======== Text block
Subject: Re: What the hell did Santha-Vazirani paper actually say?
Summary: algorithm doesn't work, this one does
From: lewis@eecg.toronto.edu (david lewis @ EECG, University of Toronto)
I have no significant crypto experience, but I believe that
the enclosed is correct.

I have read these articles with interest, since some of us
devloped a noise box that produced nearly random bits (something
like probability of a one is 51%). I developed an algorithm that
is optimal and provably generates random output for any input
of nearly random bits, with non-randomness that can be described.
By optimal, I mean that it produces a bit of output for every bit
of entropy in its input.

The algorithm posted is not only inefficient, it is wrong.
It does not produce random bits. Specifically, if p is the probabilty
of seeing a one from each of the n noise sources, then the probability
that there are an even number of ones (and thus a zero as the result
of xoring them all is (in maple format)

 pb:=proc(p,n) sum(p^(2*i)*((1-p)^(n-2*i))*n!/((2*i)!*(n-2*i)!),i=0..n/2) end;

which simplifies to
                                           n
                              1/2 (1 - 2 p)  + 1/2

For example, 3 noise sources with prob of a 1 of .4 have a .504 probability
of generating a 0. Almost random, but not quite.

Xoring the result of this with a square wave is irrelevant; it may
remove bias, but by making one bit have a .504 probability of one,
followed by a .504 probability of zero.
================
======== Stored data
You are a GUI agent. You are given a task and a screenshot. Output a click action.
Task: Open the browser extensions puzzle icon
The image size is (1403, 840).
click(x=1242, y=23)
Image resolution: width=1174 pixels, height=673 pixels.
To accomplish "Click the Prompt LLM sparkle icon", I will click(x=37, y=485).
================
======== Stored data
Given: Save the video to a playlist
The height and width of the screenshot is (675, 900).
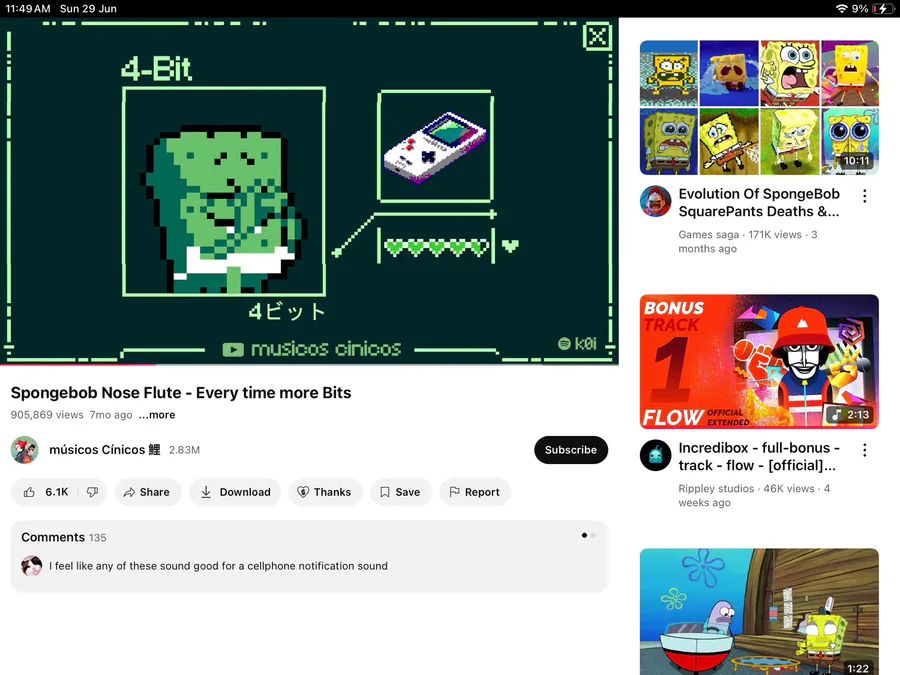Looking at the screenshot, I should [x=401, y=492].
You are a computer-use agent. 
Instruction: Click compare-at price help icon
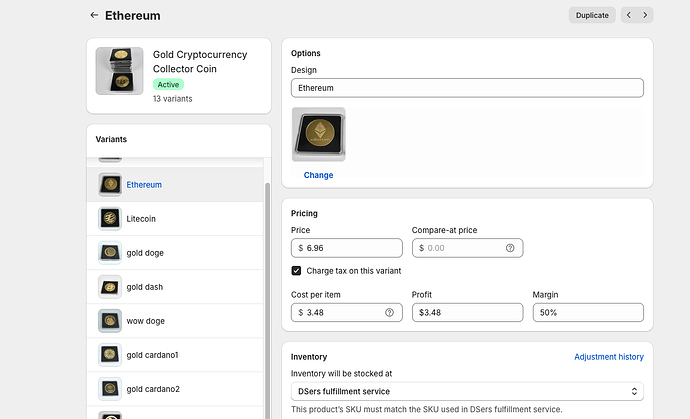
================
======== Stored data
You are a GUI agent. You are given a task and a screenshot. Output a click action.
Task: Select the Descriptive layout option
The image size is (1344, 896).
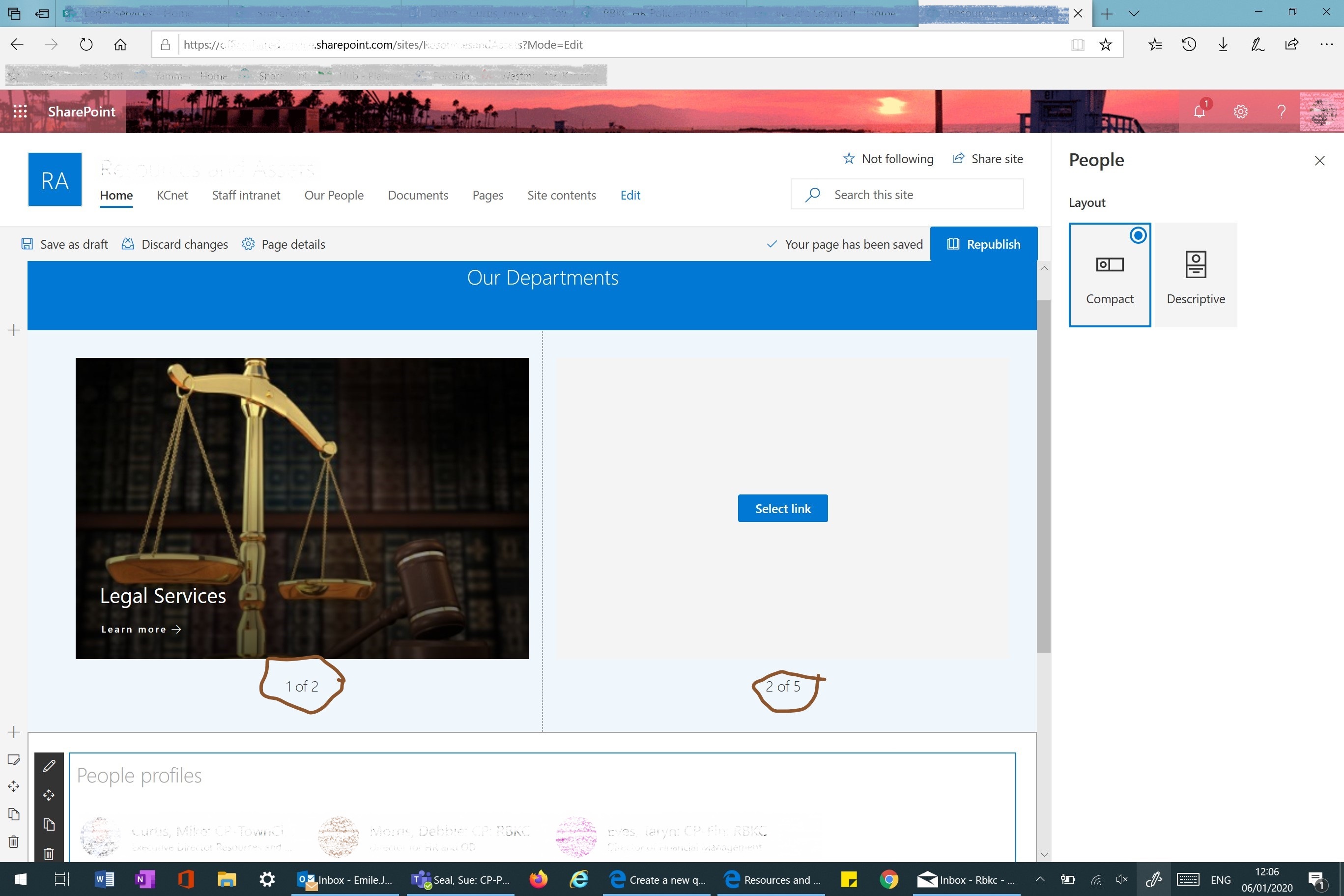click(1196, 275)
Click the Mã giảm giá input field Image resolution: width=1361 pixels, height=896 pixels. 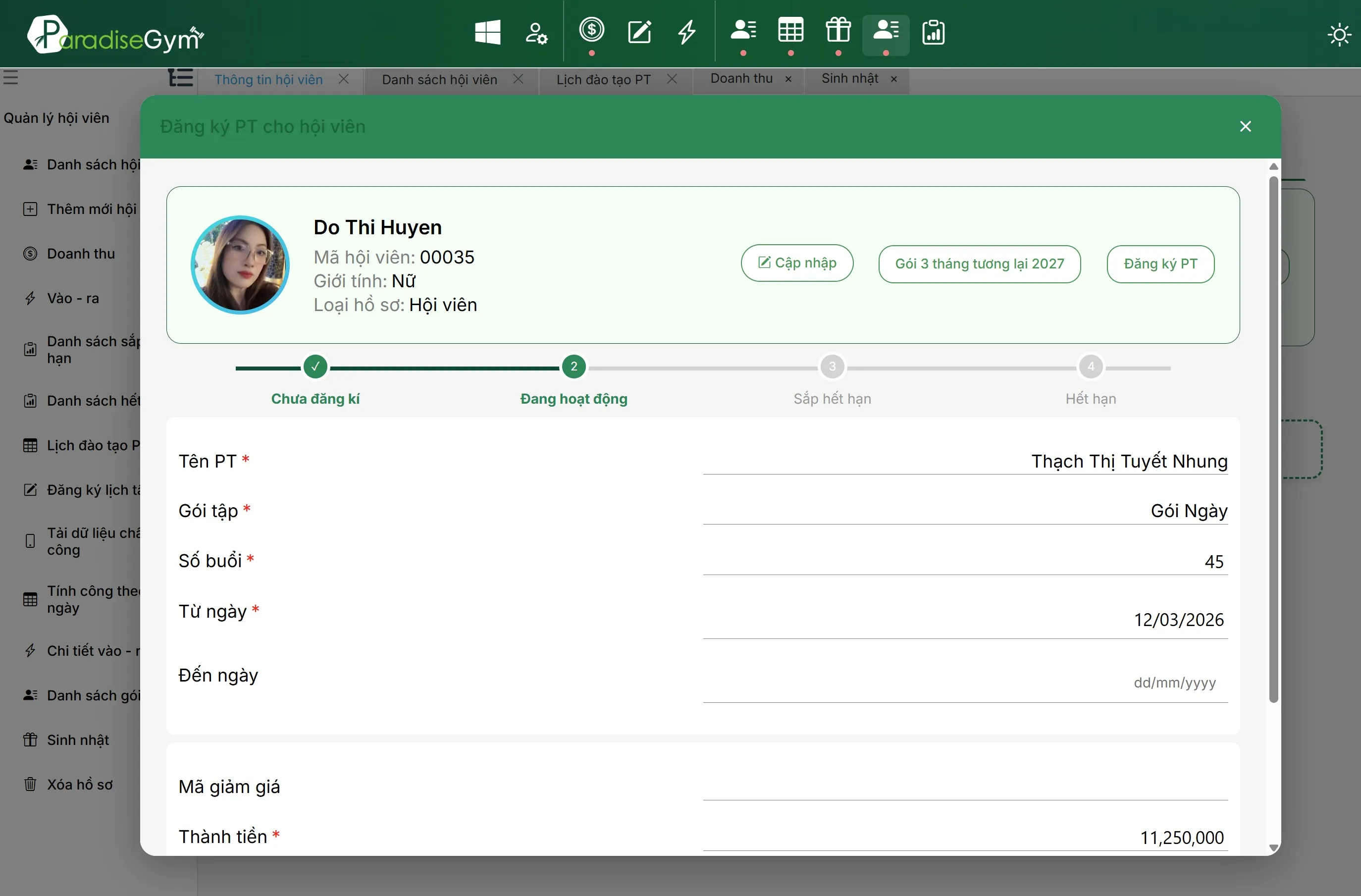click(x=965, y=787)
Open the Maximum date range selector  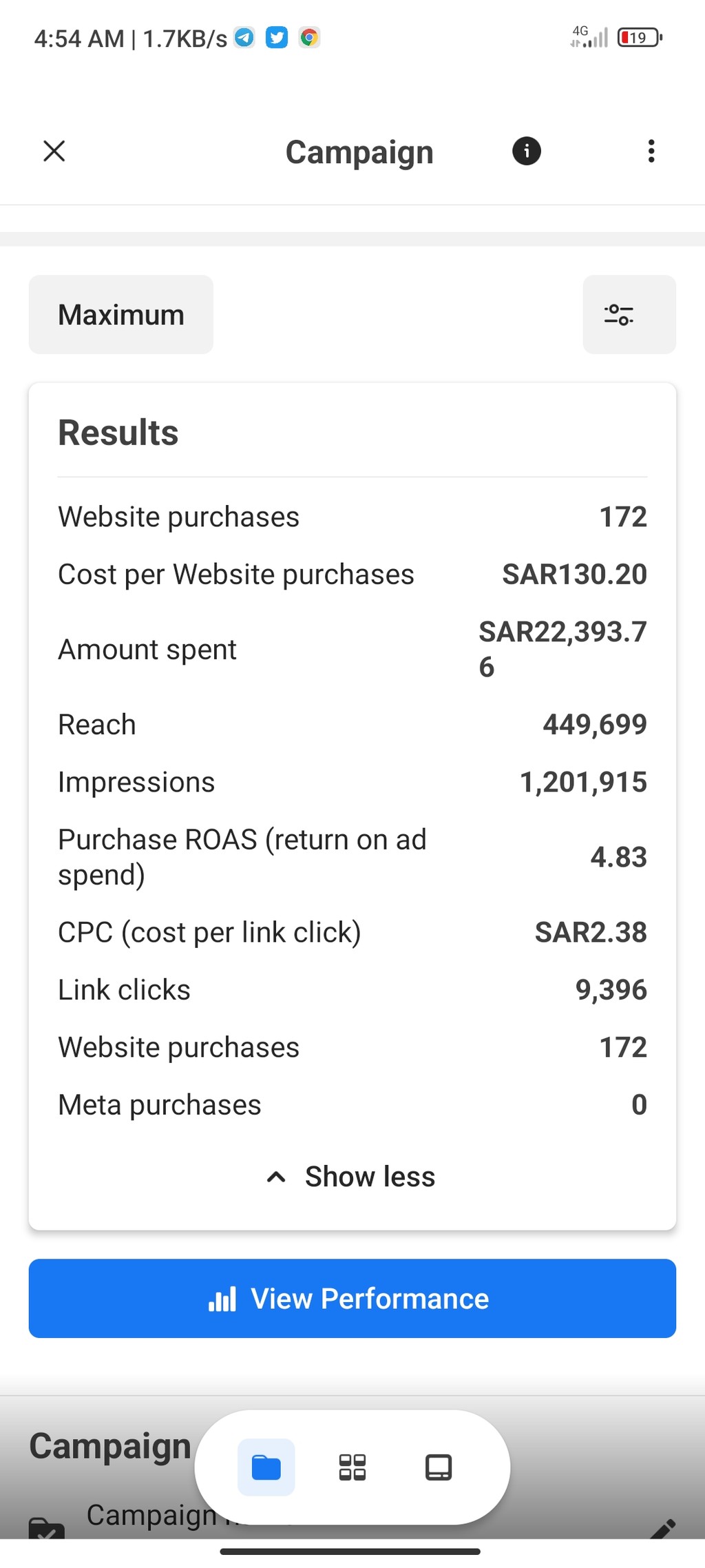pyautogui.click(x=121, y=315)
================
#### [Task description]
Extend the forum post on generating random bits from noisy sources, picking up right after its last sentence.

#### [Solved problem]
The algorithm is also inefficient because the p=.4 noise sources have entropy
of .971 bit per baud, so a total of 2.91 bits of entropy are consumed
to produce a random bit.


The solution I ultimately devised is completely general and efficient.
It takes a source of bits with some randomness which can be modelled
by pone(prevbits), giving the probability of seeing a one as the next bit
given any number of previous bits. The pone function can be arbitrarily
complicated; as long as it exactly models the non-randomness in the
input, the output will be completely random. In practice, a table listing
pone(prevbits) for some finite number of previous bits is sufficient.

An explanation of the algorithm follows.

Suppose we have a real number x, x member [0,1),
and the probability distribution of x is completely uniform. Then
it is trivial to generate any number of random bits by inspecting the binary
representation of x.

The next step is to realise that a sequence of nearly random bits can
be used to generate some extra bits. Given some nearly
random sequence of bits r[i], i = 1..n, with probabilty of a one pone[i],
define z[0] = x, and

	 z[i] = (1 - pone [i]) + z[i-1] * pone [i]	if r[i] is 1
	 z[i] = z[i-1] * (1 - pone [i])			if r[i] is 0

As long as x is random, and pone[i] exactly models the probabilty
of a one in r[i], then z[i] is randomly distributed in [0,1).

The problem, of course, is that we don't have a perfectly random number x
to start with. So lets represent the unknown x by the interval [0,1), and
perform the same calculation. Then each z[i] is an interval [zmin[i],zmax[i]),
and the same calculations apply. After consuming some number of bits,
then the interval [zmin[i],zmax[i]) will become small. We can produce
some random bits by simply reading out those bits of zmin and zmax that agree.
For example, we might find
	zmin[i]=.101110110110101011....
and
	zmin[i]=.101110110111011101....
	         ^^^^^^^^^^^

where the underlined bits agree

This means that z[i] is somewhere in this interval. It is thus
safe to produce 10111011011 as completely random bits even though
we don't know what x is!

The following program uses this algorithm to generate random bits.
It rescales each zmin,zmax (called rmin, rmax in the code)
to the interval [0,1) as it generates each bit.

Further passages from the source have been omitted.